_DIRECTIONS_
Reproduce the material below verbatim, keeping every line and character unchanged.
▼
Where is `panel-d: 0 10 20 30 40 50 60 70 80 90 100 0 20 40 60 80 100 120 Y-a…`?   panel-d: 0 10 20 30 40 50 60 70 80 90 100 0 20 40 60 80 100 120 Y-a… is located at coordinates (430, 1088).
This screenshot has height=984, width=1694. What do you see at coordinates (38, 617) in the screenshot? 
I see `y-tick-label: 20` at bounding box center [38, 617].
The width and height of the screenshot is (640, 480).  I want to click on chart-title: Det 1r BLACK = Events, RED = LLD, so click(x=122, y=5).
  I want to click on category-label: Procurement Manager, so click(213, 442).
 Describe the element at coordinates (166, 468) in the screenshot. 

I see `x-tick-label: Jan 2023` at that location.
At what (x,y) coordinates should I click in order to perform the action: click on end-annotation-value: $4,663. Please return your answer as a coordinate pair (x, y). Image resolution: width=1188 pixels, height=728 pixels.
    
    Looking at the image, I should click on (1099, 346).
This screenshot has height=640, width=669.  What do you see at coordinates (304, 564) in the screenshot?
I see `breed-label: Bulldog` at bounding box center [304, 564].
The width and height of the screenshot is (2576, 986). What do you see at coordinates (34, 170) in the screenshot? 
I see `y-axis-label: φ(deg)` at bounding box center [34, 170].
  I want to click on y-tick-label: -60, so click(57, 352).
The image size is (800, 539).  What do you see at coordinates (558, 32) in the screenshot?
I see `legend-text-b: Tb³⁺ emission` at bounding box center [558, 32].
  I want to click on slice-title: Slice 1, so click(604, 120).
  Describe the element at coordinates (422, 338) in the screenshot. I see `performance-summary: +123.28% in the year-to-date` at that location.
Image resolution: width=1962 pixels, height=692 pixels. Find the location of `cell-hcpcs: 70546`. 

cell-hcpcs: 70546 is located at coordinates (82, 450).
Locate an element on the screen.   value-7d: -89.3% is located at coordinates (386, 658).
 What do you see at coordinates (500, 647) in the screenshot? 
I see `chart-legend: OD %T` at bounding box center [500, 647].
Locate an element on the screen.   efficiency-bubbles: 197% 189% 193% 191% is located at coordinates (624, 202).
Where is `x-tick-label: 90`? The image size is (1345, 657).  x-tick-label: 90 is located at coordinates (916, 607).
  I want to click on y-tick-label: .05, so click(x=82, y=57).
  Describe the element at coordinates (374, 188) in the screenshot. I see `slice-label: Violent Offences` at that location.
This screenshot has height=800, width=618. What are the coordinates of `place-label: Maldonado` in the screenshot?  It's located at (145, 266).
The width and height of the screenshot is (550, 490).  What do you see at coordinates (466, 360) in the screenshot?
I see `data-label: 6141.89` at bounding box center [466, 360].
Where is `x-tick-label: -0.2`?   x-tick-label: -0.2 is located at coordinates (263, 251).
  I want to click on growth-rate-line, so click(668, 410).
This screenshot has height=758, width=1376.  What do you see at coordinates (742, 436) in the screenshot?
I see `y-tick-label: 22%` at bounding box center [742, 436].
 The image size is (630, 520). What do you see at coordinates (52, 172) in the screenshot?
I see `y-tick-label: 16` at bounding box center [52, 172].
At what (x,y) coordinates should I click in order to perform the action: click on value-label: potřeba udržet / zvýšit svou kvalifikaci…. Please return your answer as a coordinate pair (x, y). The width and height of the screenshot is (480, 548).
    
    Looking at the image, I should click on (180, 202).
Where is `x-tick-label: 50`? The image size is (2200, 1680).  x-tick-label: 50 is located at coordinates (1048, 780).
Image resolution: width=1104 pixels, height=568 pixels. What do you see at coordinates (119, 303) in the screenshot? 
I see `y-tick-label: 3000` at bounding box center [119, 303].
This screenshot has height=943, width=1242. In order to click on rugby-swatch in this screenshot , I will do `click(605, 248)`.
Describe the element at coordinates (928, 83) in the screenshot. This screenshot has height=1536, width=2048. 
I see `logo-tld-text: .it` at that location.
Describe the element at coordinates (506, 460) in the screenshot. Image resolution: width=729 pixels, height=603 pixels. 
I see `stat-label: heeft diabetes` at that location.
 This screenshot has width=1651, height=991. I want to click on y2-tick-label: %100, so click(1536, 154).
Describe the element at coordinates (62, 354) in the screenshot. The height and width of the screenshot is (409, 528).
▲
_ANSWER_
Where is `panel-d: 0 10 20 30 40 50 60 70 80 90 100 0 20 40 60 80 100 120 Y-a…`?   panel-d: 0 10 20 30 40 50 60 70 80 90 100 0 20 40 60 80 100 120 Y-a… is located at coordinates (430, 1088).
This screenshot has height=984, width=1694. What do you see at coordinates (38, 617) in the screenshot? 
I see `y-tick-label: 20` at bounding box center [38, 617].
The width and height of the screenshot is (640, 480).  I want to click on chart-title: Det 1r BLACK = Events, RED = LLD, so click(x=122, y=5).
  I want to click on category-label: Procurement Manager, so click(213, 442).
 Describe the element at coordinates (166, 468) in the screenshot. 

I see `x-tick-label: Jan 2023` at that location.
At what (x,y) coordinates should I click in order to perform the action: click on end-annotation-value: $4,663. Please return your answer as a coordinate pair (x, y). Image resolution: width=1188 pixels, height=728 pixels.
    
    Looking at the image, I should click on (1099, 346).
This screenshot has height=640, width=669.  What do you see at coordinates (304, 564) in the screenshot?
I see `breed-label: Bulldog` at bounding box center [304, 564].
The width and height of the screenshot is (2576, 986). What do you see at coordinates (34, 170) in the screenshot? 
I see `y-axis-label: φ(deg)` at bounding box center [34, 170].
  I want to click on y-tick-label: -60, so click(57, 352).
The image size is (800, 539).  What do you see at coordinates (558, 32) in the screenshot?
I see `legend-text-b: Tb³⁺ emission` at bounding box center [558, 32].
  I want to click on slice-title: Slice 1, so click(604, 120).
  Describe the element at coordinates (422, 338) in the screenshot. I see `performance-summary: +123.28% in the year-to-date` at that location.
Image resolution: width=1962 pixels, height=692 pixels. Find the location of `cell-hcpcs: 70546`. 

cell-hcpcs: 70546 is located at coordinates (82, 450).
Locate an element on the screen.   value-7d: -89.3% is located at coordinates (386, 658).
 What do you see at coordinates (500, 647) in the screenshot? 
I see `chart-legend: OD %T` at bounding box center [500, 647].
Locate an element on the screen.   efficiency-bubbles: 197% 189% 193% 191% is located at coordinates (624, 202).
Where is `x-tick-label: 90`? The image size is (1345, 657).  x-tick-label: 90 is located at coordinates (916, 607).
  I want to click on y-tick-label: .05, so click(x=82, y=57).
  Describe the element at coordinates (374, 188) in the screenshot. I see `slice-label: Violent Offences` at that location.
This screenshot has height=800, width=618. What are the coordinates of `place-label: Maldonado` in the screenshot?  It's located at (145, 266).
The width and height of the screenshot is (550, 490).  What do you see at coordinates (466, 360) in the screenshot?
I see `data-label: 6141.89` at bounding box center [466, 360].
Where is `x-tick-label: -0.2`?   x-tick-label: -0.2 is located at coordinates (263, 251).
  I want to click on growth-rate-line, so click(668, 410).
This screenshot has height=758, width=1376.  What do you see at coordinates (742, 436) in the screenshot?
I see `y-tick-label: 22%` at bounding box center [742, 436].
 The image size is (630, 520). What do you see at coordinates (52, 172) in the screenshot?
I see `y-tick-label: 16` at bounding box center [52, 172].
At what (x,y) coordinates should I click in order to perform the action: click on value-label: potřeba udržet / zvýšit svou kvalifikaci…. Please return your answer as a coordinate pair (x, y). The width and height of the screenshot is (480, 548).
    
    Looking at the image, I should click on (180, 202).
Where is `x-tick-label: 50`? The image size is (2200, 1680).  x-tick-label: 50 is located at coordinates (1048, 780).
Image resolution: width=1104 pixels, height=568 pixels. What do you see at coordinates (119, 303) in the screenshot? 
I see `y-tick-label: 3000` at bounding box center [119, 303].
This screenshot has height=943, width=1242. In order to click on rugby-swatch in this screenshot , I will do `click(605, 248)`.
Describe the element at coordinates (928, 83) in the screenshot. This screenshot has height=1536, width=2048. 
I see `logo-tld-text: .it` at that location.
Describe the element at coordinates (506, 460) in the screenshot. Image resolution: width=729 pixels, height=603 pixels. 
I see `stat-label: heeft diabetes` at that location.
 This screenshot has width=1651, height=991. I want to click on y2-tick-label: %100, so click(1536, 154).
Describe the element at coordinates (62, 354) in the screenshot. The height and width of the screenshot is (409, 528).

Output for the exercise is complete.